Faut-il interdire le voile intégral ? Ce qu'en pensent Mohammedi Moussaoui et Michel Destot

Telle est la question posée par "le Courrier des maires", avant l'adoption de la loi interdisant la dissimulation du visage dans l'espace public, à Mohammed Moussaoui, président du Conseil français du culte musulman (CFCM) et à Michel Destot, président de l'Association des maires de grandes villes de France (AMGVF), député-maire de Grenoble.

"La médiation peut aider des femmes à s'affranchir du port du voile intégral, pas la contrainte"

Mohammed Moussaoui,
président du Conseil français du culte musulman (CFCM)

"Le port du voile intégral n'est pas une prescription religieuse. Il participe d'une manière ou d'une autre à la stigmatisation de l'islam de France. Le CFCM n'est toutefois pas convaincu qu'une loi d'interdiction générale et absolue soit appropriée pour régler cette question. Interdire à ces femmes d'être visibles sur la voie publique, c'est simplement les renvoyer chez elles.

La contrainte ne peut pas changer les mentalités. Nous encourageons le dialogue et l'éducation, pour faire comprendre aux femmes que cette pratique ne sert pas leur intérêt.

La version première du projet de loi faisait de celles-ci des délinquantes et prévoyait des sanctions disproportionnées à l'infraction.
Le texte actuel ne présente plus ces femmes comme des hors-la-loi mais comme des personnes qu'il faut accompagner dans la pratique de leur spiritualité.
C'est le sens de la période de six mois de dialogue et de médiation prévue avant l'application effective des sanctions.

Chacun doit s'impliquer dans cette médiation : la famille, l'école, les pouvoirs publics, le CFCM. Dans les antennes régionales du CFCM, les imams et les associations travailleront auprès des femmes qui ont besoin d'un accompagnement pour les aider à s'affranchir du port du voile. Certaines pratiques peuvent heurter et il est naturel, pour vivre ensemble, que chacun fasse un effort pour rassurer l'autre. Il s'agit de trouver un équilibre entre la liberté individuelle et la conception de sa pratique religieuse ou culturelle par la société."

"Le projet de loi est porteur d'amalgames et d'un risque de stigmatisation de la communauté musulmane"

Michel Destot,
président de l'Association des maires de grandes villes de France (AMGVF), député-maire de Grenoble (38)

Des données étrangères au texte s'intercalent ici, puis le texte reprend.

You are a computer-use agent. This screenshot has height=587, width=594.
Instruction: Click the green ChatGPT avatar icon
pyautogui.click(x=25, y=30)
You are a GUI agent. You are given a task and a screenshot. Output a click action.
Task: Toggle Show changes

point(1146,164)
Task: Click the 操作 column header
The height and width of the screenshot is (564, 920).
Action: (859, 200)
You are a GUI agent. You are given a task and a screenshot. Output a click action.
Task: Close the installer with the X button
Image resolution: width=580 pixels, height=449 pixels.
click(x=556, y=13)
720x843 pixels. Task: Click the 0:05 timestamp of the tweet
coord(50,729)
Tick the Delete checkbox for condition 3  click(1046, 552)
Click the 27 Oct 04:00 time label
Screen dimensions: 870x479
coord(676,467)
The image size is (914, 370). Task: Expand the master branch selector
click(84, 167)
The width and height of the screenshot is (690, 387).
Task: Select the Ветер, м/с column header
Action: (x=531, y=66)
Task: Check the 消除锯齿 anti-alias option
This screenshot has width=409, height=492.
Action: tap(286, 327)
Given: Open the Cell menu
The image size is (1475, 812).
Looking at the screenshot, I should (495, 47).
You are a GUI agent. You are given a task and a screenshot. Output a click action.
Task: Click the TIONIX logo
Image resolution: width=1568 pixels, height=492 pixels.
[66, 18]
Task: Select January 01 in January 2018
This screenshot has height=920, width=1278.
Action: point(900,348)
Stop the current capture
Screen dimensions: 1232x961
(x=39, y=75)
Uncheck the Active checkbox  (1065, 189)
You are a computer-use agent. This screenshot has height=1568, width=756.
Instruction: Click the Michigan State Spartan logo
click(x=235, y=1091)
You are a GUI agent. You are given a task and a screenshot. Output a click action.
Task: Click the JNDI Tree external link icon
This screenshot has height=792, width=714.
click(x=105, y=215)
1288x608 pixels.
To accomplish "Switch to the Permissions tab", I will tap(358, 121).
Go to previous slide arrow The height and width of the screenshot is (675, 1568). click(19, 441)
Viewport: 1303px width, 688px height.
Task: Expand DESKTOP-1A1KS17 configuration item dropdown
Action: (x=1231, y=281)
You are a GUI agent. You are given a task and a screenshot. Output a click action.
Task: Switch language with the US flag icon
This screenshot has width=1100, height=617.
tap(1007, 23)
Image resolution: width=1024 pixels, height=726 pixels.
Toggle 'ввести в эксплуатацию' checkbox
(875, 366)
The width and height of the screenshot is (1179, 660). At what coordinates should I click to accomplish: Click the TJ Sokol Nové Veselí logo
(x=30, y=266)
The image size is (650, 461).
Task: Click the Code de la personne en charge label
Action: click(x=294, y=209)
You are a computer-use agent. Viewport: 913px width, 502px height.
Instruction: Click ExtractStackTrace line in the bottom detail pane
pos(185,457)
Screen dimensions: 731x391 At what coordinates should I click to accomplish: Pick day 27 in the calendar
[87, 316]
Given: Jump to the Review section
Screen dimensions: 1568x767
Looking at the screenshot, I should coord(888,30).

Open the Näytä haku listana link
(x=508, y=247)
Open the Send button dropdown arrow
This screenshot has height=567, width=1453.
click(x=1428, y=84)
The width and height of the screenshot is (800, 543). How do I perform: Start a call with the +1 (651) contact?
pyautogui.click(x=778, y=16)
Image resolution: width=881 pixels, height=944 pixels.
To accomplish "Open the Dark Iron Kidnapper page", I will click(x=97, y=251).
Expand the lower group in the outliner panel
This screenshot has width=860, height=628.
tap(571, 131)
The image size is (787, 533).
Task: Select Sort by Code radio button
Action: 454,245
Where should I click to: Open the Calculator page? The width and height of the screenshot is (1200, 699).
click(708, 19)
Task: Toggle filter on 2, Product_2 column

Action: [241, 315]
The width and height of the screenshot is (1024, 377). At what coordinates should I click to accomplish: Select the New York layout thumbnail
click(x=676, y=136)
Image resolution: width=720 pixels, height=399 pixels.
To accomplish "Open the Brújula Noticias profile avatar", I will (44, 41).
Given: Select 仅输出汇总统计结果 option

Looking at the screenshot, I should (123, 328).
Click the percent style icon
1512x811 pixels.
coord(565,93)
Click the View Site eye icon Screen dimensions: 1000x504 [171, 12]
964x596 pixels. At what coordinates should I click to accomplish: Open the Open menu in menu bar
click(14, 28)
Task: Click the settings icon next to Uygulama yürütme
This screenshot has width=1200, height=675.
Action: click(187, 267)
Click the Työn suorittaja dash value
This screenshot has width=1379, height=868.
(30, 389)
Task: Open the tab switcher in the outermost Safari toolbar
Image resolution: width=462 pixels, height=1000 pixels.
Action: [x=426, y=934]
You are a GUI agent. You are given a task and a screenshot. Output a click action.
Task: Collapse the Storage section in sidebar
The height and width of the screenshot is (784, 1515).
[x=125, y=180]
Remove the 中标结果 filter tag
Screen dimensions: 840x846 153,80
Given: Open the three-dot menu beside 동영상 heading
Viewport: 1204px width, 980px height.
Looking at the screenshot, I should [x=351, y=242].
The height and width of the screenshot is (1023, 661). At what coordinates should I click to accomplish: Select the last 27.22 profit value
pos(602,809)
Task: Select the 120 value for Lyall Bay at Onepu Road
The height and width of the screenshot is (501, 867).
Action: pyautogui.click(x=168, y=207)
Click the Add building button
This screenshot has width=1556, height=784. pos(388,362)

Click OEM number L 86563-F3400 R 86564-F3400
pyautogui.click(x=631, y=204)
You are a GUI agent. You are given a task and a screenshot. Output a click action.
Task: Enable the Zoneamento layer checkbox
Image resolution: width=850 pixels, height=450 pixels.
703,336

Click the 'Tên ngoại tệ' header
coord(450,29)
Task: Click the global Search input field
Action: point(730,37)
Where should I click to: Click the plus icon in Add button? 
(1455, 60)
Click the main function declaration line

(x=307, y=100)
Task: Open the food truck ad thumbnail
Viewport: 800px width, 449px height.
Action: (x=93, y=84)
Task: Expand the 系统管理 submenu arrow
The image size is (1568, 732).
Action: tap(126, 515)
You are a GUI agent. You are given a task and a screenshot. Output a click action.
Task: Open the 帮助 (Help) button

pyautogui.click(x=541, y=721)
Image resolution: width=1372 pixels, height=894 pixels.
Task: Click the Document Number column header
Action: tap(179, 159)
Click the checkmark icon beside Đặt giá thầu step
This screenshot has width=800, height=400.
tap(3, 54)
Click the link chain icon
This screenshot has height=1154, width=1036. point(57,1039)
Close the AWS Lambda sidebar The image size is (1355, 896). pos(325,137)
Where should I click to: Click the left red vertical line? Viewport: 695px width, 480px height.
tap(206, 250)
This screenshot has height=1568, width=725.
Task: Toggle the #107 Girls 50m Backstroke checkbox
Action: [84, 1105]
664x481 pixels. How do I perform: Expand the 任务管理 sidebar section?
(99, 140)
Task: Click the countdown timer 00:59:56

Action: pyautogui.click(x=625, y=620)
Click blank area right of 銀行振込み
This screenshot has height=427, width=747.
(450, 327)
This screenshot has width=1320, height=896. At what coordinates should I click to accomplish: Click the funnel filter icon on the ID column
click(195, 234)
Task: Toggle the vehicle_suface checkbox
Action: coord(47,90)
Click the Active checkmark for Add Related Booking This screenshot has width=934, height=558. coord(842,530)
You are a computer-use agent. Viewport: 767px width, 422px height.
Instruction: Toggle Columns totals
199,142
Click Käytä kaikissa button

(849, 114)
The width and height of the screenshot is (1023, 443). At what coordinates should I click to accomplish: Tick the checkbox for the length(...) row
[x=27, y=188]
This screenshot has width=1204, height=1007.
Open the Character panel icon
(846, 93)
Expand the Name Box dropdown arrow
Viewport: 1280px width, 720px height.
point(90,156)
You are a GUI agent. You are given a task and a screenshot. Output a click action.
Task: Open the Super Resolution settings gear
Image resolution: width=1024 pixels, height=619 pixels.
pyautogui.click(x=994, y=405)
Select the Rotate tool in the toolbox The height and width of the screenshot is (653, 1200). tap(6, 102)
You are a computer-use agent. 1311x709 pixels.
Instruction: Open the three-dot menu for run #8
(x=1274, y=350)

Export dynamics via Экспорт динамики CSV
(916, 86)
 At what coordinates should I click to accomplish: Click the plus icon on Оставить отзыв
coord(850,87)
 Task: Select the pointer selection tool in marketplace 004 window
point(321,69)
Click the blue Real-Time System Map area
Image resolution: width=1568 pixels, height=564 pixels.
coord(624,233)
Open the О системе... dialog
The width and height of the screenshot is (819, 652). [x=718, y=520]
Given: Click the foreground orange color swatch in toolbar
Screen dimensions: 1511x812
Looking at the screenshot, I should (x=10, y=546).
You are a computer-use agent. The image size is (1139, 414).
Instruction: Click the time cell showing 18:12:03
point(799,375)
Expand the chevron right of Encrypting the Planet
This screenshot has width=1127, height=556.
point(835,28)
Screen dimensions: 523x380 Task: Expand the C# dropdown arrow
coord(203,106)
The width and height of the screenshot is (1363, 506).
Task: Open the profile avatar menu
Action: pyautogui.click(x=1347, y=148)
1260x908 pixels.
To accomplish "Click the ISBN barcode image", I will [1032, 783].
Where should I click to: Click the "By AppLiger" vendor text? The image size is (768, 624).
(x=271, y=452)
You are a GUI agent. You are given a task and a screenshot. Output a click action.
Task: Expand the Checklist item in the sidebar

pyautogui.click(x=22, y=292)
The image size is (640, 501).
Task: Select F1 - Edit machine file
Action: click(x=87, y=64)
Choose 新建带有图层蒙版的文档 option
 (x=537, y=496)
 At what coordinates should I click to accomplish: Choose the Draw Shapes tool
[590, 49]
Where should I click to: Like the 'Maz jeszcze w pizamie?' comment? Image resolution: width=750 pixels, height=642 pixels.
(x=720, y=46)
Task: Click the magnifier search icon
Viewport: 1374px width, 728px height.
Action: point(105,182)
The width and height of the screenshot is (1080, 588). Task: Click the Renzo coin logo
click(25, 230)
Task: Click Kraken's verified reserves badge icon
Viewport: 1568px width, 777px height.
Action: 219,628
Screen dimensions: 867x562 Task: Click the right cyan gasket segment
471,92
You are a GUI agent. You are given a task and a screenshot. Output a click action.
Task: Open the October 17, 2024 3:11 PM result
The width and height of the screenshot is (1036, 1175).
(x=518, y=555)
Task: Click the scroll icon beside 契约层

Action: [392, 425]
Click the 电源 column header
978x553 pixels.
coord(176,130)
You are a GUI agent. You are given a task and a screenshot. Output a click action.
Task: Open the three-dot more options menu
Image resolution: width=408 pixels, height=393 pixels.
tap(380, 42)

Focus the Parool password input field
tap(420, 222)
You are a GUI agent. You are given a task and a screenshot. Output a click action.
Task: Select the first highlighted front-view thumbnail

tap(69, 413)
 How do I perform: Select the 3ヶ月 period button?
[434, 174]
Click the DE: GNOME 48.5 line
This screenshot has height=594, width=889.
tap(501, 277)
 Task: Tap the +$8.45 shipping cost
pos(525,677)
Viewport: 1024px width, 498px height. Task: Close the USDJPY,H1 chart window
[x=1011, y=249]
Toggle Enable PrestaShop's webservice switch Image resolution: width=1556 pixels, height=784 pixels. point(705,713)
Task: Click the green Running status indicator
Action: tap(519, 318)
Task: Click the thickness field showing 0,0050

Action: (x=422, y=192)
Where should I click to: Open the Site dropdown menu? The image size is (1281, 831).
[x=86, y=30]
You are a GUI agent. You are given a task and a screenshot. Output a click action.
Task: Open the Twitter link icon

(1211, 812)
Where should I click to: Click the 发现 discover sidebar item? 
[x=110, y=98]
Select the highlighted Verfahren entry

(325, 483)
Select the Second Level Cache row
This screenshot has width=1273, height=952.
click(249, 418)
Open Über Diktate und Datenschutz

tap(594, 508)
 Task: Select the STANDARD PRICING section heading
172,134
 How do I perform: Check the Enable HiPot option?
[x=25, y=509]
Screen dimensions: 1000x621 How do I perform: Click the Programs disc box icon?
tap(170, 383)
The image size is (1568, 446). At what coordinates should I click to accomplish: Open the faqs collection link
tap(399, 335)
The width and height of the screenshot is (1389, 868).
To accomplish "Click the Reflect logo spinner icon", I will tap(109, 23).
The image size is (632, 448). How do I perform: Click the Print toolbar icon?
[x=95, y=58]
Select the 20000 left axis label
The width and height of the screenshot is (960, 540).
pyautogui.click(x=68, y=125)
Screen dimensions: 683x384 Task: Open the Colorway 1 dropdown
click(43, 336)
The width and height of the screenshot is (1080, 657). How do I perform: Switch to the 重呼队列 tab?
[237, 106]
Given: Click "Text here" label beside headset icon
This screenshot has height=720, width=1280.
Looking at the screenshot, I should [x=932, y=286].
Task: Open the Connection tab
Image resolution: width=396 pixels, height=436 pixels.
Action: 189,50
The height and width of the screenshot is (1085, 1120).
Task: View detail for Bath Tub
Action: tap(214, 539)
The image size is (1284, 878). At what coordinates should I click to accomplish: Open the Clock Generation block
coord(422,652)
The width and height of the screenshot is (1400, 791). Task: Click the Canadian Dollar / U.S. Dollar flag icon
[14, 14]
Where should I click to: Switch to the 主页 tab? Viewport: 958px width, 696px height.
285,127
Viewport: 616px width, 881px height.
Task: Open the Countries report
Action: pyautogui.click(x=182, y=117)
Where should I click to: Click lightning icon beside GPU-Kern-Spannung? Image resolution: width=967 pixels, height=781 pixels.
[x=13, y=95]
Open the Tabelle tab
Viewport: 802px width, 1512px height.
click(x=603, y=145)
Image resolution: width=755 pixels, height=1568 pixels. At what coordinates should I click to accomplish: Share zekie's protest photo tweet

"Je suis totalement opposé au port du voile intégral. C'est une prison pour les femmes et il n'a pas sa place dans la République, mais je doute qu'une loi d'interdiction générale produise les effets escomptés. Le port du voile intégral est une pratique minoritaire en France et légiférer sur la question risque de conférer au phénomène plus d'importance qu'il n'en a.

Le projet de loi est également porteur d'amalgames et d'un risque de stigmatisation de la communauté musulmane.

La solution du problème devrait émerger de la concertation et de la médiation avec les populations. Cette médiation doit opérer dans plusieurs directions.
Les élus locaux doivent prendre part, le plus dignement possible, à ce travail à l'intention des jeunes femmes, dans les écoles ou dans les associations. Il s'agit de véhiculer l'image d'un autre islam, de dispenser des cours de civisme et de citoyenneté dans les lycées, d'éduquer les jeunes avec des cours sur l'histoire, la culture, l'intégration de la population musulmane en France depuis plusieurs siècles.

Une association, à Grenoble, dénommée L'Ecole de la paix, utilise l'éducation, parmi d'autres activités, pour promouvoir les valeurs d'une société multiculturelle. C'est un exemple d'action qui peut être mise en place dans une commune. Aujourd'hui, l'emploi est aussi un élément de la citoyenneté. Il peut être un vecteur de dialogue et d'intégration. Ces différentes dimensions de la citoyenneté ne doivent pas être cloisonnées mais reliées."